* _Assigned task 1_
Answer these questions from the Kasilof River article:
(a) What city are Gail Heineman and Grady Taylor from?
(b) Which river remains the state's most popular dipnet spot?
(c) How long does the Kasilof fishery's opening last?
* _Assigned task 2_
Can you sum up the Kasilof River article in two sentences?

* _Text excerpt_
━━━━━━━━━━━━━━━━━━━━━━━━━━━━━━

With strong sockeye showing, Kasilof River opens to dipnetters

Kasilof River dipnetters
Gail Heineman and Grady Taylor, of Anchorage, braved rain and cold during some of the first days of the dipnet fishery at the Kasilof River. (Sabine Poux/KDLL)

Covered head-to-toe in sand-splattered rain jackets and waders, Gail Heineman and Grady Taylor of Anchorage braved the unseasonably brisk June weather Tuesday morning to try their luck at their favorite dipnet spot — the mouth of the Kasilof River.

“We’ve been coming here for decades,” Heineman said.

Two days after the fishery opened, tents lined the shore at the river’s mouth, while families stood by four-wheelers and coolers full of fresh-caught sockeye salmon.

But aside from the squawking seagulls, the scene was a relatively quiet one for a dipnet fishery. Heineman says that’s partly what keeps her coming back.

“It’s not as crazy as the Kenai (River) gets, sometimes,” she said. “The conditions aren’t as challenging usually. So it’s just more laid back.”

The Kenai River remains the state’s most popular dipnet spot. But that location has seen a drop in popularity in recent years.

The Kasilof dipnet fishery, meanwhile, is on the rise. This season, the Alaska Department of Fish and Game is expanding the boundaries of the dipnet site to give anglers more room during the fishery’s six-week opening, as the Kasilof River continues to see big sockeye runs.

━━━━━━━━━━━━━━━━━━━━━━━━━━━━━━

* _Exercise data_

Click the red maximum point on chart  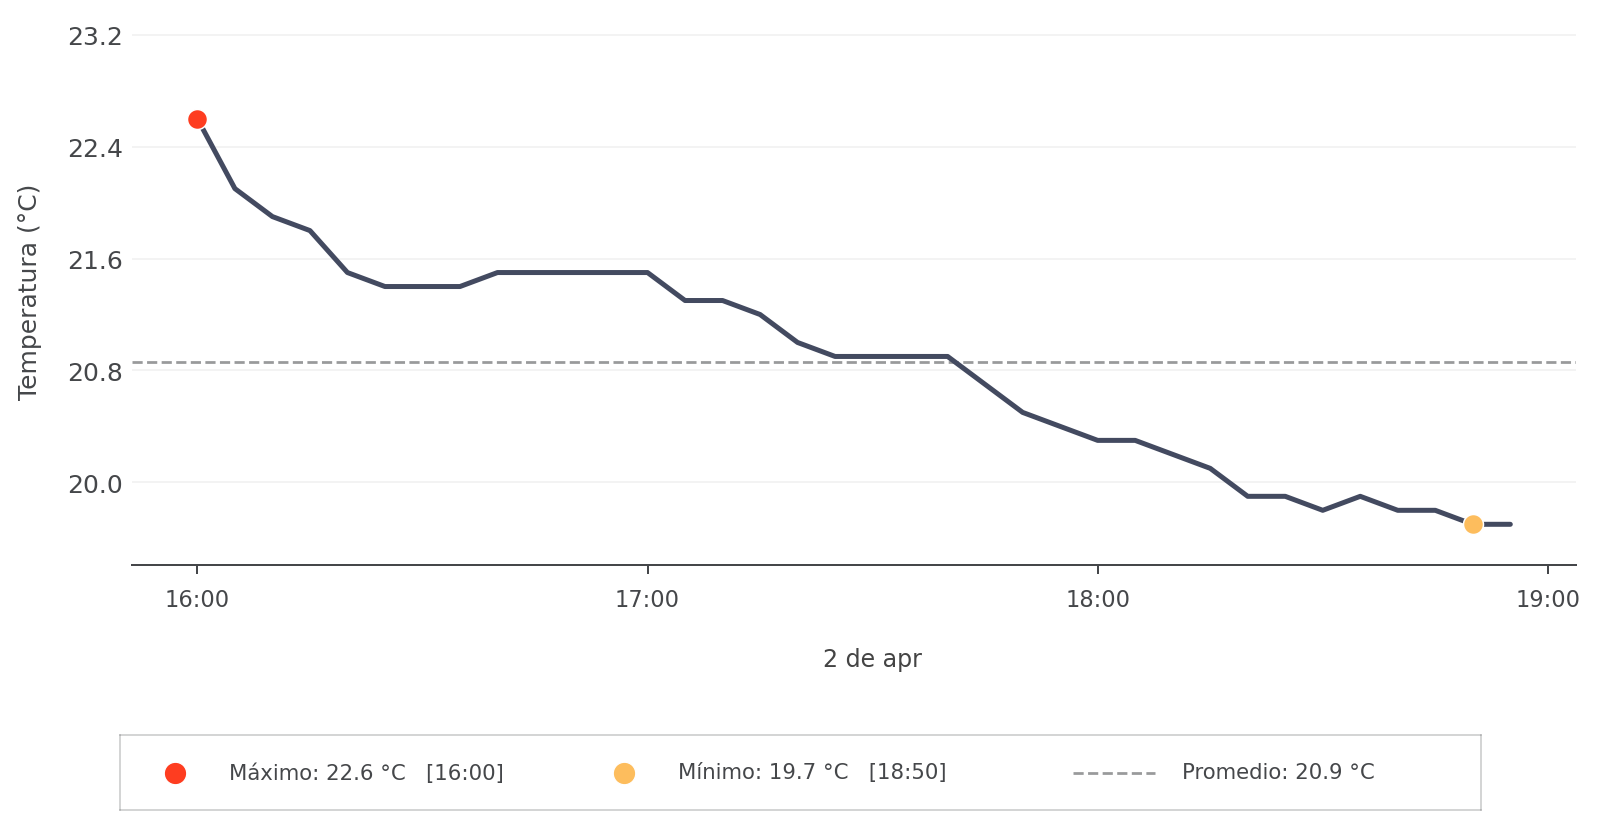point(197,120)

━━━━━━━━━━━━━━━━━━━━━━━━━━━━━━

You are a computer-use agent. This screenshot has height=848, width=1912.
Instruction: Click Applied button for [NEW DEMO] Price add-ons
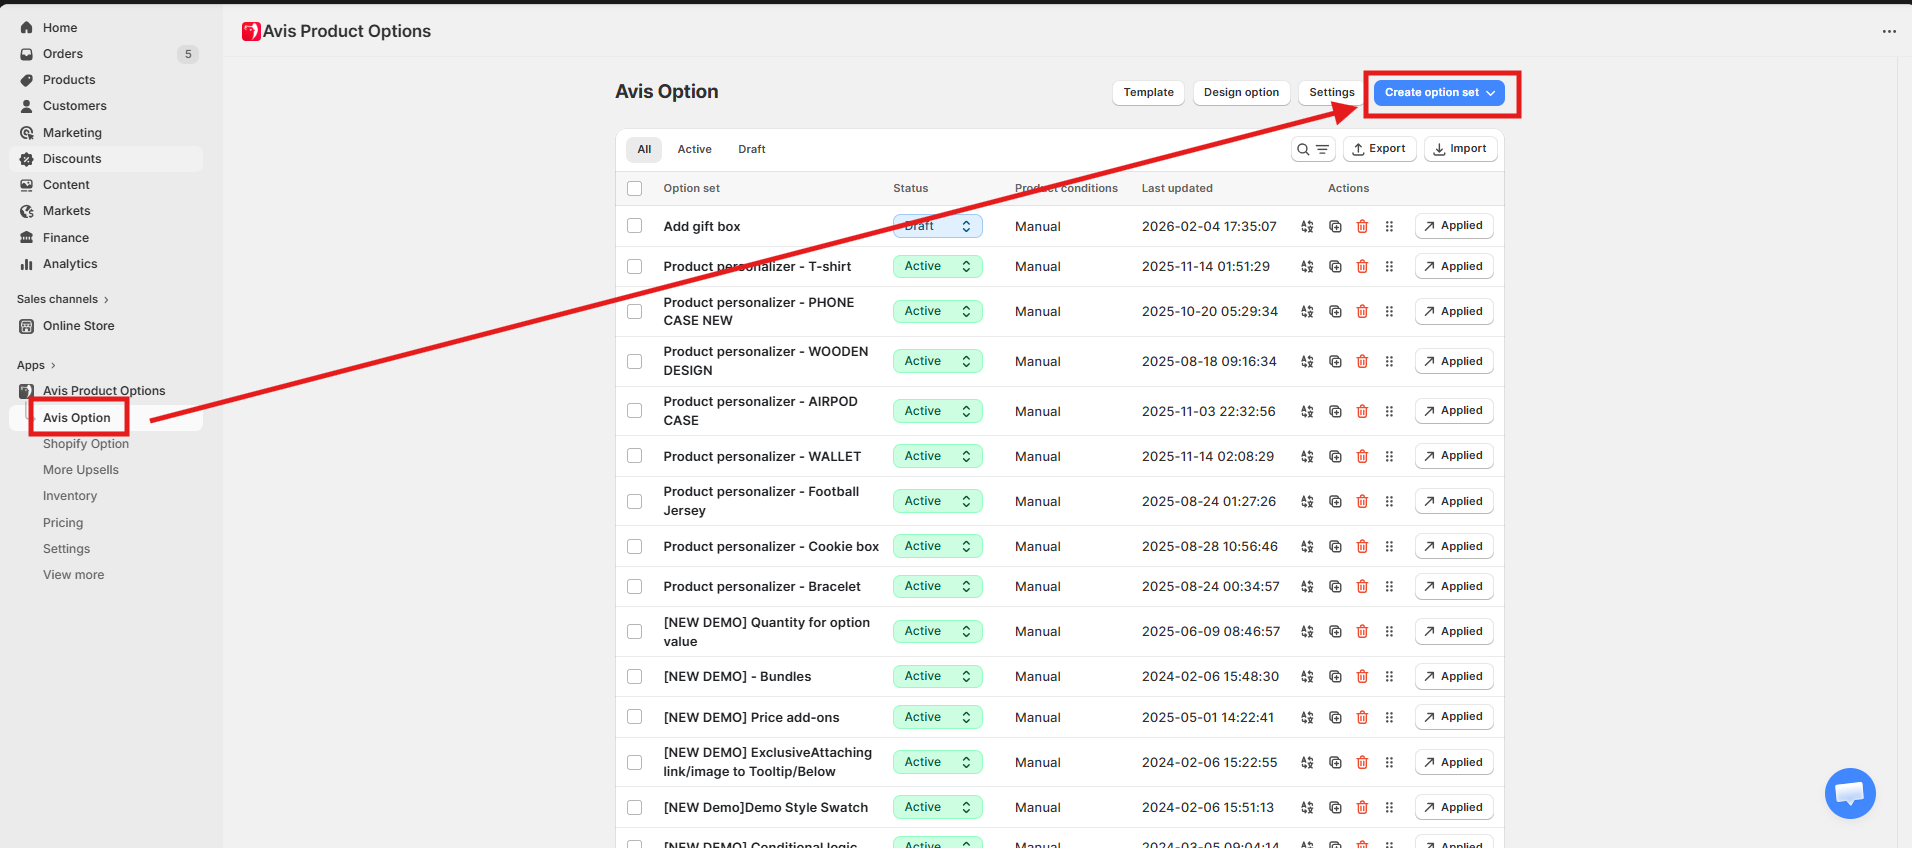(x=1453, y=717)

━━━━━━━━━━━━━━━━━━━━━━━━━━━━━━

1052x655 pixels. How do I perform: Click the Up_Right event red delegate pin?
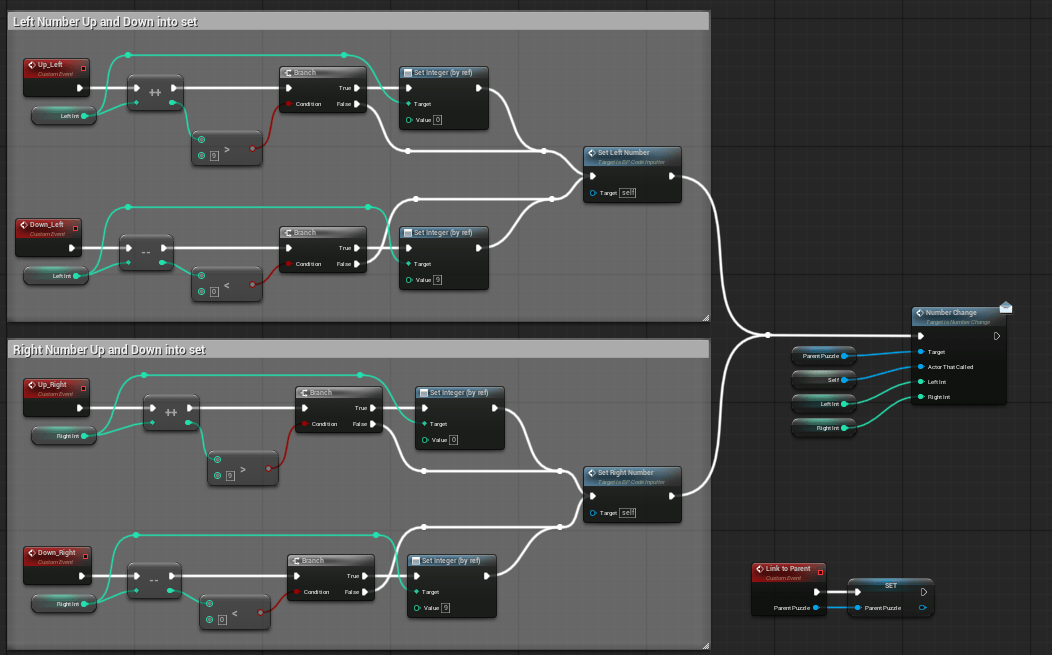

━━━━━━━━━━━━━━━━━━━━━━━━━━━━━━

* _Worked solution 1_
(a) Anchorage
(b) The Kenai River
(c) Six weeks

* _Worked solution 2_
The Kasilof River dipnet fishery has opened, and Gail Heineman and Grady Taylor of Anchorage, who have been coming for decades, braved cold, rainy weather at the river's mouth and found it more laid back than the Kenai River. The Kenai remains the state's most popular dipnet spot but has seen a drop in popularity, while the Kasilof fishery is on the rise, with the Alaska Department of Fish and Game expanding its boundaries this season as big sockeye runs continue.